··· Material ···

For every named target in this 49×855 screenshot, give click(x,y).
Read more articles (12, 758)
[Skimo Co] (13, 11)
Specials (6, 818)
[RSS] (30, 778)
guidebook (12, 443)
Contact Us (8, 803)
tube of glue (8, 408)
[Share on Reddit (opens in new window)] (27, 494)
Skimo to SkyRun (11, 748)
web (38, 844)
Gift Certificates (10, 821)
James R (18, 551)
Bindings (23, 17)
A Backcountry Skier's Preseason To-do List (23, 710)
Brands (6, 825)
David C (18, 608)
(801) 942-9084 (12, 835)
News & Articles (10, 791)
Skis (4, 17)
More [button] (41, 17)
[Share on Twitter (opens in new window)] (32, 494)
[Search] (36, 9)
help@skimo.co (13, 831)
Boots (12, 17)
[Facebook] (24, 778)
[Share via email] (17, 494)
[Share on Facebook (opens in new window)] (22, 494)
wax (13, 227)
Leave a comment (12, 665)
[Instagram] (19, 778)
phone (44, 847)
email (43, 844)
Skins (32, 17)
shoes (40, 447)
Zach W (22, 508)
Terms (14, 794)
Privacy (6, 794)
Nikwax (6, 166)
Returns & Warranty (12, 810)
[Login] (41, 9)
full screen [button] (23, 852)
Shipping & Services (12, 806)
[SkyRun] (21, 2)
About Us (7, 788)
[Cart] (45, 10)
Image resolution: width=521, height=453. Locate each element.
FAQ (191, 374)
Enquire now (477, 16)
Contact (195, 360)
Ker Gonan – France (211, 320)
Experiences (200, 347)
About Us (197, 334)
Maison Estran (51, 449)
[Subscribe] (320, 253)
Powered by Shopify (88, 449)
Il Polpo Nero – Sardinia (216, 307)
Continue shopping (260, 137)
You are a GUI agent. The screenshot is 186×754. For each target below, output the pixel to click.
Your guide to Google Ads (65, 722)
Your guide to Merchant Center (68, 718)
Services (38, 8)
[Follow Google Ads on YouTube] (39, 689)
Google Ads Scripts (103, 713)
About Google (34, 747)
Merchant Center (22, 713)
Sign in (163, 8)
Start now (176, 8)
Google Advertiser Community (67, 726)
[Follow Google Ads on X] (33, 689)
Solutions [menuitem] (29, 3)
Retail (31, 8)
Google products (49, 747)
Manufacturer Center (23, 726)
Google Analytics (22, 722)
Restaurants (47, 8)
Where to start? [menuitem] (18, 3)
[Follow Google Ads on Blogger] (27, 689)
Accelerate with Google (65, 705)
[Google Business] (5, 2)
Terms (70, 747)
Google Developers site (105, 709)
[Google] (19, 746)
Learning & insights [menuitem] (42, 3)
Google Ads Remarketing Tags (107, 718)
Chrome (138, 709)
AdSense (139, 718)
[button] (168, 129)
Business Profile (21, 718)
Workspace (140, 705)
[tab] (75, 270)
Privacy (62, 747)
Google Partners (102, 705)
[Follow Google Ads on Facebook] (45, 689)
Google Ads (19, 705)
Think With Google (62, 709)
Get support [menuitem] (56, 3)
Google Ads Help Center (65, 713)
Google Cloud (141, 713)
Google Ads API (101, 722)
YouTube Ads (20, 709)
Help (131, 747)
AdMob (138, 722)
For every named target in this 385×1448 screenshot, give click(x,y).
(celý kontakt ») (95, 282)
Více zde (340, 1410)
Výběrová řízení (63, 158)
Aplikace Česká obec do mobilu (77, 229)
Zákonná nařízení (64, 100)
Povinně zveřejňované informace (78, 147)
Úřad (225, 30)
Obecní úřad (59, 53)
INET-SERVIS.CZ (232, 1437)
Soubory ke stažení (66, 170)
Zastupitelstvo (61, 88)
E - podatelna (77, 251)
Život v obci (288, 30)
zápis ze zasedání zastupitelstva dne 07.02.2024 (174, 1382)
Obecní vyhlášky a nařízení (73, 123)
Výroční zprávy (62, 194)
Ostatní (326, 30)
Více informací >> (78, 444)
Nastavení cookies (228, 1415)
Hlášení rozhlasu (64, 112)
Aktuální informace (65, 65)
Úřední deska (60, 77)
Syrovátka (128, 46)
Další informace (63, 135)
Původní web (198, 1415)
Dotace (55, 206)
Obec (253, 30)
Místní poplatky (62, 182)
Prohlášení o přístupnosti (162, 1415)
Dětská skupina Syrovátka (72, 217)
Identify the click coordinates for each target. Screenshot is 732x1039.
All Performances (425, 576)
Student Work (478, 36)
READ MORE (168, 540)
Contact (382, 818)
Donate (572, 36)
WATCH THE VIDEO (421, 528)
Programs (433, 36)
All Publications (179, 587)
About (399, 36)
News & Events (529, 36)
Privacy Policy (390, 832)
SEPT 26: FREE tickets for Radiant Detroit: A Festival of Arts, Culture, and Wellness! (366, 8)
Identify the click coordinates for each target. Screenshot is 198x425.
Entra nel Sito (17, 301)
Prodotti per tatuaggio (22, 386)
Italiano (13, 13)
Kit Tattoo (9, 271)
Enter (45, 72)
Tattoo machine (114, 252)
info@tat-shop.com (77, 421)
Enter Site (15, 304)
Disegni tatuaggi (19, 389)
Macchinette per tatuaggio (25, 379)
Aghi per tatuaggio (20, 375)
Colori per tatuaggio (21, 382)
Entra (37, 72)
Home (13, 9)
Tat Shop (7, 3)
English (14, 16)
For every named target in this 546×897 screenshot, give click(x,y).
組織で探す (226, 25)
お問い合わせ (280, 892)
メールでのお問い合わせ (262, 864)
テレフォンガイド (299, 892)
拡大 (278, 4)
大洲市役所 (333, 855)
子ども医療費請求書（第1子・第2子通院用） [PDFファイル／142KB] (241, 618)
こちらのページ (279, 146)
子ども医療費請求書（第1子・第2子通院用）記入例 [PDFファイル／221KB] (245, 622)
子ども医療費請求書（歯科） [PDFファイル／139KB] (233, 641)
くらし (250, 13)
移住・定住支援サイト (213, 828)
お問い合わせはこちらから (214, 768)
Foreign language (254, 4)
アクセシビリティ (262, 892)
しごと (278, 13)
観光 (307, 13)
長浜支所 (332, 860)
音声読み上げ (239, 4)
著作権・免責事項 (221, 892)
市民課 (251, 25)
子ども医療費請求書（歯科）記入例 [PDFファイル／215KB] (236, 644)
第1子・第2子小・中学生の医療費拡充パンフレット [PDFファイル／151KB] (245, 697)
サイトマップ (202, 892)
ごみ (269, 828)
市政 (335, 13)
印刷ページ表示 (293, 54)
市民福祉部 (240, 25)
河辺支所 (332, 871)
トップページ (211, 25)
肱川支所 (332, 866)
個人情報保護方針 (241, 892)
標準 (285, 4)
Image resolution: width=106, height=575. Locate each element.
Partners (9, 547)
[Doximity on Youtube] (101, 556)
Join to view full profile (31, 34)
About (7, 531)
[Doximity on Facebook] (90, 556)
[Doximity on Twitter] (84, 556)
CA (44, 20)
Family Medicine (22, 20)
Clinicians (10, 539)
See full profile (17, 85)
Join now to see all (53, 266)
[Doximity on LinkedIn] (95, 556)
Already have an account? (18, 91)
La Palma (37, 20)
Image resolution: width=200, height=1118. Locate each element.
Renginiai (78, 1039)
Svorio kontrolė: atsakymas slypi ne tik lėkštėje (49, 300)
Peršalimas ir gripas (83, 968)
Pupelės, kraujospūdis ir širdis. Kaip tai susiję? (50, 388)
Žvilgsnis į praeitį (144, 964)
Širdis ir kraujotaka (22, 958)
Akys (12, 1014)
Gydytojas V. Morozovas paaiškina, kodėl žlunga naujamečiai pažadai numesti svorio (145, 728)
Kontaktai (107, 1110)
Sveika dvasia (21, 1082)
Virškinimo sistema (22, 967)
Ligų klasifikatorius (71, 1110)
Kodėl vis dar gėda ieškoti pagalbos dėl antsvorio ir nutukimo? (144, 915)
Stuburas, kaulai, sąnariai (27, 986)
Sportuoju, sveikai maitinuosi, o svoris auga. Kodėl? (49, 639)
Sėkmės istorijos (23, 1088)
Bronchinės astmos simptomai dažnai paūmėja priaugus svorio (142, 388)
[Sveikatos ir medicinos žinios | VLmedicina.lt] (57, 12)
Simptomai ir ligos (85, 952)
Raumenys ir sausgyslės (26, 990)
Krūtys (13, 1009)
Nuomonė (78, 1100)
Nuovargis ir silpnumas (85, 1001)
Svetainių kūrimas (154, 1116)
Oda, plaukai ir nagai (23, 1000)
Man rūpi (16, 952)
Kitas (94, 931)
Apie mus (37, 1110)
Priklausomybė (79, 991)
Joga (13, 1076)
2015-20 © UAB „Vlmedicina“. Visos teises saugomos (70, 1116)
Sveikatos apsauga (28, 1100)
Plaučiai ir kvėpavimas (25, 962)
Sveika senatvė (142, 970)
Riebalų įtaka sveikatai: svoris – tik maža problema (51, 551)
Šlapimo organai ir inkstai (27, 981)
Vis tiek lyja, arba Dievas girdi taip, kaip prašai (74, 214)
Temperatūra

···

## [Set exercise]
Update the records from the line with "Riebalų įtaka sveikatai: svoris" up to and including the final line, changing "lyja" to "sninga" and leaving everything else untouched. Return only those lines.

## [Exercise solution]
Riebalų įtaka sveikatai: svoris – tik maža problema (51, 551)
Šlapimo organai ir inkstai (27, 981)
Vis tiek sninga, arba Dievas girdi taip, kaip prašai (74, 214)
Temperatūra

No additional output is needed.